Entries on target coordinates:

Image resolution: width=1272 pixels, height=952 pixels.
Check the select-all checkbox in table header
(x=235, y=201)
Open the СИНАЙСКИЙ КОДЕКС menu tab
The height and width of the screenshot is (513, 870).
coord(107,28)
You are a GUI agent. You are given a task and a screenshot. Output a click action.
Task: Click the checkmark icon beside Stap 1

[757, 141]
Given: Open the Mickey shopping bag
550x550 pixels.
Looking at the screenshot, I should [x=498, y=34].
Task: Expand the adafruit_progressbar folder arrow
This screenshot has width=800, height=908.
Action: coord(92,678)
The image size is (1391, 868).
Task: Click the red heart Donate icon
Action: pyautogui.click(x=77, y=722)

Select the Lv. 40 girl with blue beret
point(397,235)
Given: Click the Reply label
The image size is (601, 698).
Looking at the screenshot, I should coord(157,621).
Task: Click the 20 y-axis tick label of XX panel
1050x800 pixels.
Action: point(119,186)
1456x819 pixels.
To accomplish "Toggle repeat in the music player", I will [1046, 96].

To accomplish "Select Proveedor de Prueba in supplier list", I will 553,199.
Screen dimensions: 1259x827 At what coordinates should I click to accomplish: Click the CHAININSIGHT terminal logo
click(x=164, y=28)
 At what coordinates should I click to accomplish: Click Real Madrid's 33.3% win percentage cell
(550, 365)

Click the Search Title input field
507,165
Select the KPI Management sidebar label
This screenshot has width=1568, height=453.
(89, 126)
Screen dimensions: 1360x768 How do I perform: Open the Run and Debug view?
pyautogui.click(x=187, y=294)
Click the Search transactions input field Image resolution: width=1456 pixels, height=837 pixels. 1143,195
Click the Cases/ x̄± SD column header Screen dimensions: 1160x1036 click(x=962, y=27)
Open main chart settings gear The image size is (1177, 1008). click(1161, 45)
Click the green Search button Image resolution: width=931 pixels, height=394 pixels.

**Given instruction:**
Arrange every line of the listing above as a Markdown table with the columns "No." and "Line". Number each row and leave out blank lines.

**Output of the task:**
| No. | Line |
|---|---|
| 1 | Image resolution: width=1272 pixels, height=952 pixels. |
| 2 | Check the select-all checkbox in table header |
| 3 | (x=235, y=201) |
| 4 | Open the СИНАЙСКИЙ КОДЕКС menu tab |
| 5 | The height and width of the screenshot is (513, 870). |
| 6 | coord(107,28) |
| 7 | You are a GUI agent. You are given a task and a screenshot. Output a click action. |
| 8 | Task: Click the checkmark icon beside Stap 1 |
| 9 | [757, 141] |
| 10 | Given: Open the Mickey shopping bag |
| 11 | 550x550 pixels. |
| 12 | Looking at the screenshot, I should [x=498, y=34]. |
| 13 | Task: Expand the adafruit_progressbar folder arrow |
| 14 | This screenshot has width=800, height=908. |
| 15 | Action: coord(92,678) |
| 16 | The image size is (1391, 868). |
| 17 | Task: Click the red heart Donate icon |
| 18 | Action: pyautogui.click(x=77, y=722) |
| 19 | Select the Lv. 40 girl with blue beret |
| 20 | point(397,235) |
| 21 | Given: Click the Reply label |
| 22 | The image size is (601, 698). |
| 23 | Looking at the screenshot, I should coord(157,621). |
| 24 | Task: Click the 20 y-axis tick label of XX panel |
| 25 | 1050x800 pixels. |
| 26 | Action: point(119,186) |
| 27 | 1456x819 pixels. |
| 28 | To accomplish "Toggle repeat in the music player", I will [1046, 96]. |
| 29 | To accomplish "Select Proveedor de Prueba in supplier list", I will 553,199. |
| 30 | Screen dimensions: 1259x827 At what coordinates should I click to accomplish: Click the CHAININSIGHT terminal logo |
| 31 | click(x=164, y=28) |
| 32 |  At what coordinates should I click to accomplish: Click Real Madrid's 33.3% win percentage cell |
| 33 | (550, 365) |
| 34 | Click the Search Title input field |
| 35 | 507,165 |
| 36 | Select the KPI Management sidebar label |
| 37 | This screenshot has width=1568, height=453. |
| 38 | (89, 126) |
| 39 | Screen dimensions: 1360x768 How do I perform: Open the Run and Debug view? |
| 40 | pyautogui.click(x=187, y=294) |
| 41 | Click the Search transactions input field Image resolution: width=1456 pixels, height=837 pixels. 1143,195 |
| 42 | Click the Cases/ x̄± SD column header Screen dimensions: 1160x1036 click(x=962, y=27) |
| 43 | Open main chart settings gear The image size is (1177, 1008). click(1161, 45) |
| 44 | Click the green Search button Image resolution: width=931 pixels, height=394 pixels. |